Thanks again for clearing that up, dear Athana. I guess everybody goes psychotic when they are starving, including women who lose their usual reason. So the male gods could only come then as a means of getting food quickly by brutally stealing it from those who weren't starving (like from the Mediterranean cultures, always abound with fish, seafood and wealthy trade?) - sort of like Hitler coming to power by promising money (through stealing it from Jews) and jobs (through warfare) for the poverty-ridden Germans?

I really need to read your book to be schooled properly :) I am very excited to find out the origins of that damn patriarchy disease which pests us still..
I live in Europe, so I was hoping if I buy it on amazon.UK, you will still get some profits from that, right?

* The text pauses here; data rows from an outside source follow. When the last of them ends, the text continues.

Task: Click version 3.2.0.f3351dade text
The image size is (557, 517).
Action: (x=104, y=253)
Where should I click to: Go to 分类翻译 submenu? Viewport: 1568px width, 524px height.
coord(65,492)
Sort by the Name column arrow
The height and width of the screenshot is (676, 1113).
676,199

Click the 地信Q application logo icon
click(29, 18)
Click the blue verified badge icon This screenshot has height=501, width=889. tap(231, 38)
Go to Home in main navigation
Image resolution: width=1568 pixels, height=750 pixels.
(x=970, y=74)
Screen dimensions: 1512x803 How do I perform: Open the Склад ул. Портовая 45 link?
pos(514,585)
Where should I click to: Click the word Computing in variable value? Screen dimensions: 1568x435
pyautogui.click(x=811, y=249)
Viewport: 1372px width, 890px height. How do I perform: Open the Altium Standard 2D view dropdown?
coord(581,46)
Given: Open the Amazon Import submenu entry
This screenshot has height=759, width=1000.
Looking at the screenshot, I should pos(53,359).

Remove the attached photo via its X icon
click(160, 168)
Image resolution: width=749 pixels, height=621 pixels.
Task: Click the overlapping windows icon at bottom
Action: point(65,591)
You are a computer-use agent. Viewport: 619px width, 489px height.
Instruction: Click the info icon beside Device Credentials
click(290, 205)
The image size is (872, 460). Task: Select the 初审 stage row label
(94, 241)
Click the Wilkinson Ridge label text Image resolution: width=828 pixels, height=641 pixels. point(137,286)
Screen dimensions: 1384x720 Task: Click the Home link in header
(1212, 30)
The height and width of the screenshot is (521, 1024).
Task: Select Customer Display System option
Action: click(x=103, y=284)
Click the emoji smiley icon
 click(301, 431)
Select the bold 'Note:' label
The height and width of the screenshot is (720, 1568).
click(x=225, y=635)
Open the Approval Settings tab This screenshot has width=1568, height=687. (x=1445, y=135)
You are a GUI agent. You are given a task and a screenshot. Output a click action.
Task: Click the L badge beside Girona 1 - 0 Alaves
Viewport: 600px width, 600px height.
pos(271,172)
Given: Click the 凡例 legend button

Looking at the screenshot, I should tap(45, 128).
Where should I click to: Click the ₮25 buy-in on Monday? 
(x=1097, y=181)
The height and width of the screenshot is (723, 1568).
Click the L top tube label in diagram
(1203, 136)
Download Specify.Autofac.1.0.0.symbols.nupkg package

It's quite cheap, paperback, so I hope you won't starve!

And back to Mosuo, I so hope they survive! I pray Mother Nature buries the Han gouvernement never to be heard of again..
I hope that girl in the picture stays happy and worships goddess and doesn't get any STDs..
I am tempted to elope to Mosuans and open a STD-clinic with free condoms, antibiotics and other aid..

Athana said...

Mhairead, thanks for adding me to your blog. Hope Switching lives up to your expectations -- and then goes beyond. If not, maybe you could write a sequel. We need lots and lots of people writing about the need to replace our modern war gods with the old peaceful egalitarian Guiding Goddesses.

Athana said...


Yes, everyone goes psychotic in a starving group, women too. And the men often go off to leave the women and children to fend for themselves. So the children experience a semi-loving mother for the first few years of life, one who at least feeds them, and then this mother pushes them away, hurts them, or abandons them.

I think this was the beginnings of second-class status for women. And also the reason the Goddess was abandoned by our particular ancestors. Our ancestors grew up feeling very angry toward their mothers, and by extension anything female.

I won't starve, but thanks for your concern! Buying my book at Amazon is ok, since it gives the book a higher rating overall, and makes it more likely that the publisher will do a second printing.

I think you'd love it in Moso country! You go, girl! They need you!

Mots du Bugsy said...

Polyandrous, matrilineal community would have the spiritual feminine goddess ethos that would have the exalting of the metaphorical womb forms-tangible and intangible that would bring the "religious" cosmology on Earth as it is in cosmic metaphysics.